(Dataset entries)
--- START ---
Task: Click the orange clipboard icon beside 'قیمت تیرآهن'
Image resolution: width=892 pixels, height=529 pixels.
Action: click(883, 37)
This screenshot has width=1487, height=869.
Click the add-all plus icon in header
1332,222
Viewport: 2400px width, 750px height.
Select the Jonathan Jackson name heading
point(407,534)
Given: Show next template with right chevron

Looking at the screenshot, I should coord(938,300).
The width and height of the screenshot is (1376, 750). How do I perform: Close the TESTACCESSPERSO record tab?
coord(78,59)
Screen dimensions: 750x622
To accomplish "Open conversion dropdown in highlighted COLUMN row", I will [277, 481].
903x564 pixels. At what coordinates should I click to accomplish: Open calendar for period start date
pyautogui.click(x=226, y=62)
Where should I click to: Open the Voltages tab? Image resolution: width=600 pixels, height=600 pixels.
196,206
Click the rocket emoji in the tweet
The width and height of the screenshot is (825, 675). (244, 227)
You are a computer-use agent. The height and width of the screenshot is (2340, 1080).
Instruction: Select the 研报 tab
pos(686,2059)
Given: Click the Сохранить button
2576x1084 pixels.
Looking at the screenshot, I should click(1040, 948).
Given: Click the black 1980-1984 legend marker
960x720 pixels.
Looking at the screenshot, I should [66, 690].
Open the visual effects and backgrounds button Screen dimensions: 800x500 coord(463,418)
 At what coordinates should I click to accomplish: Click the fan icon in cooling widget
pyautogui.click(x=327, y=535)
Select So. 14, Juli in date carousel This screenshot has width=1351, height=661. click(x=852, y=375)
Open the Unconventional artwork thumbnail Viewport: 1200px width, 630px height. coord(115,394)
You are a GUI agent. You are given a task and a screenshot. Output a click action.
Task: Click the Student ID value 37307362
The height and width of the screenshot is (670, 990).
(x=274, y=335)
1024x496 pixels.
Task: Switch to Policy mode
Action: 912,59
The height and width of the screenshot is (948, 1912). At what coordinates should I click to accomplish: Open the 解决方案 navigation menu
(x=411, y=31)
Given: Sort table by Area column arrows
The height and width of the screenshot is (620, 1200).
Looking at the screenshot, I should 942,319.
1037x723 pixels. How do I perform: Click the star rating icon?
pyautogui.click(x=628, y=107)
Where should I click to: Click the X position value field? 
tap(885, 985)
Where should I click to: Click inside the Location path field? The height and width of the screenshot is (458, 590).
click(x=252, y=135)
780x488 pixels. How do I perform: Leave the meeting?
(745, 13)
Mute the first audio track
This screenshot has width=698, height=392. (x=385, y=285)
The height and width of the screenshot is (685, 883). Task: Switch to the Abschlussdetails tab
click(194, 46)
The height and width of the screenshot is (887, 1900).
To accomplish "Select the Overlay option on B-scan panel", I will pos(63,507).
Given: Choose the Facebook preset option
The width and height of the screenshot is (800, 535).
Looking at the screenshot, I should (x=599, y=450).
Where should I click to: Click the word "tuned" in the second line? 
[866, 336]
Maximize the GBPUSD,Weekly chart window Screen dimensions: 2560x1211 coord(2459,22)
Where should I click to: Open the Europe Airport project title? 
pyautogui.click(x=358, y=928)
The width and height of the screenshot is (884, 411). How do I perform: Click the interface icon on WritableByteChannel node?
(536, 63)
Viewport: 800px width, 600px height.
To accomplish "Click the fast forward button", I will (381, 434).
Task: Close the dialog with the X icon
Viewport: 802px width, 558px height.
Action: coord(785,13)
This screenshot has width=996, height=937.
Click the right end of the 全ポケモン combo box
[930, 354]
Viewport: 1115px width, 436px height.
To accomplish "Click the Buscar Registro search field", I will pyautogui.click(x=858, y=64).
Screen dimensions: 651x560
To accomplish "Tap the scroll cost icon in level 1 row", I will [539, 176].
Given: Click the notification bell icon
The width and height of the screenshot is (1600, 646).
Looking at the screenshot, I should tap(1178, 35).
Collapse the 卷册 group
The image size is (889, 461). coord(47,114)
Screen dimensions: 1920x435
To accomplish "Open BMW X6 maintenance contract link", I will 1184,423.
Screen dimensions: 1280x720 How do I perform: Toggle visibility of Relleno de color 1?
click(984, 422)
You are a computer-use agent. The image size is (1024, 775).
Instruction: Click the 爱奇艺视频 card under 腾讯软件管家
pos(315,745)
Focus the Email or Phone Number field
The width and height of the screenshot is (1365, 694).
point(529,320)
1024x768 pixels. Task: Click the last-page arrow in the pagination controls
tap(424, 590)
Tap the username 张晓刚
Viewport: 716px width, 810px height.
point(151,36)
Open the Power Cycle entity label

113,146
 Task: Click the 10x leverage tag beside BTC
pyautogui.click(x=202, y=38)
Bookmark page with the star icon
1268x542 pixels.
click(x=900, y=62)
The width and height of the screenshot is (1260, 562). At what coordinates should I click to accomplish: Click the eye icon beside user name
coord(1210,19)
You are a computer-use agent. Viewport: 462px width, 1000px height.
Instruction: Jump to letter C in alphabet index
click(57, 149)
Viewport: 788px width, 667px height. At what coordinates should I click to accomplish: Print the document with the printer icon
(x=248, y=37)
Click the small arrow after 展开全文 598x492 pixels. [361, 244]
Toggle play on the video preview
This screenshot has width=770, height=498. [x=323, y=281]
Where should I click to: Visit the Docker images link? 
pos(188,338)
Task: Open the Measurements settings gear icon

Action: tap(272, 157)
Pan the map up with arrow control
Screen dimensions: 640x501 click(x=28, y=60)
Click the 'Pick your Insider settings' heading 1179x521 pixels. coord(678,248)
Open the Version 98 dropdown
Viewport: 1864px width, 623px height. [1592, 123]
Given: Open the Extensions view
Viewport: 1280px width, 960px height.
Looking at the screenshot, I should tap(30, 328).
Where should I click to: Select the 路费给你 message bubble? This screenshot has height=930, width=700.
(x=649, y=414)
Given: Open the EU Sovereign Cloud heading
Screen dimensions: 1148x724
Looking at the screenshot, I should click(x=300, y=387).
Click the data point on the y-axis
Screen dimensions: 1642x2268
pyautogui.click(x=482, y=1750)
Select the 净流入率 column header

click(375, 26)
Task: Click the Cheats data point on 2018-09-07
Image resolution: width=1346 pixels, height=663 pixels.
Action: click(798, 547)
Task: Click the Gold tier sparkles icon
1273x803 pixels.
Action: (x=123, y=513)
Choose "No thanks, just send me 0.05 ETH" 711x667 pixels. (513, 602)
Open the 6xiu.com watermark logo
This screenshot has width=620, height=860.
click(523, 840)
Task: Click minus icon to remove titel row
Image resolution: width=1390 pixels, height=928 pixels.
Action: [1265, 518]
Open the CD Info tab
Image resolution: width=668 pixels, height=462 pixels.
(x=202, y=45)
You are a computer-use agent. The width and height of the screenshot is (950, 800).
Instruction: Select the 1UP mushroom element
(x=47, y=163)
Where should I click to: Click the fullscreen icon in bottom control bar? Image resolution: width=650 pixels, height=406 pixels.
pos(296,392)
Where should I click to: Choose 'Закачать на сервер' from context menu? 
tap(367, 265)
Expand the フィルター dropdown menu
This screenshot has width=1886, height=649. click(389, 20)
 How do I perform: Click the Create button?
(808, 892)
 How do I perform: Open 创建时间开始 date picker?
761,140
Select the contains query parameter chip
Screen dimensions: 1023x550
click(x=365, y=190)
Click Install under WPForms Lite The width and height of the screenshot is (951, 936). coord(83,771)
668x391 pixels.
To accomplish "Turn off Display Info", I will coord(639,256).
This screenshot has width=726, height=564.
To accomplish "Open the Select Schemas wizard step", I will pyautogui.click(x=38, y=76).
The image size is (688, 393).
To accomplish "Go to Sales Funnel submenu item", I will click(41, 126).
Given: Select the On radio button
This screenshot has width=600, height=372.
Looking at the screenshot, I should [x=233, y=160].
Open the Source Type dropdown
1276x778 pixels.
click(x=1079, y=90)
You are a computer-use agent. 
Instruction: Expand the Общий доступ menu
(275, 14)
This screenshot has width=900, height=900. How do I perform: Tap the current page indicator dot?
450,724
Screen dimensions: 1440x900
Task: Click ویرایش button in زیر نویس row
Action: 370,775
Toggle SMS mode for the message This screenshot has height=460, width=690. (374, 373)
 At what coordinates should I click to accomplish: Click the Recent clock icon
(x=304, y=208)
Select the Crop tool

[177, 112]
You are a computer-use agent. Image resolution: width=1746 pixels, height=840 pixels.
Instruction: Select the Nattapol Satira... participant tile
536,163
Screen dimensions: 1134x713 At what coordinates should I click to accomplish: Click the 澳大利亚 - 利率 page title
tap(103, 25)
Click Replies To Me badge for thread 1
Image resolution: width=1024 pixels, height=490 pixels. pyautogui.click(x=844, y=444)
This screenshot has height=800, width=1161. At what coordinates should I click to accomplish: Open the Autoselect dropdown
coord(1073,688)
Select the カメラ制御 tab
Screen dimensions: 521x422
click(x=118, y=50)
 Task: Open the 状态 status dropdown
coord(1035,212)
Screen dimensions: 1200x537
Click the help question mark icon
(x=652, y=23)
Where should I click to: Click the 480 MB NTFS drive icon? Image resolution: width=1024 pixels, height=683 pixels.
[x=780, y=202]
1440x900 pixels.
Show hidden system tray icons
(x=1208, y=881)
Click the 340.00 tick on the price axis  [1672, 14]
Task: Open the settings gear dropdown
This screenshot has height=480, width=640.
--- END ---
**YOUR GOAL:**
If a line in the data above holds the string "option", report that line.

**COMPLETED EXERCISE:**
To accomplish "Select the Overlay option on B-scan panel", I will pos(63,507).
Given: Choose the Facebook preset option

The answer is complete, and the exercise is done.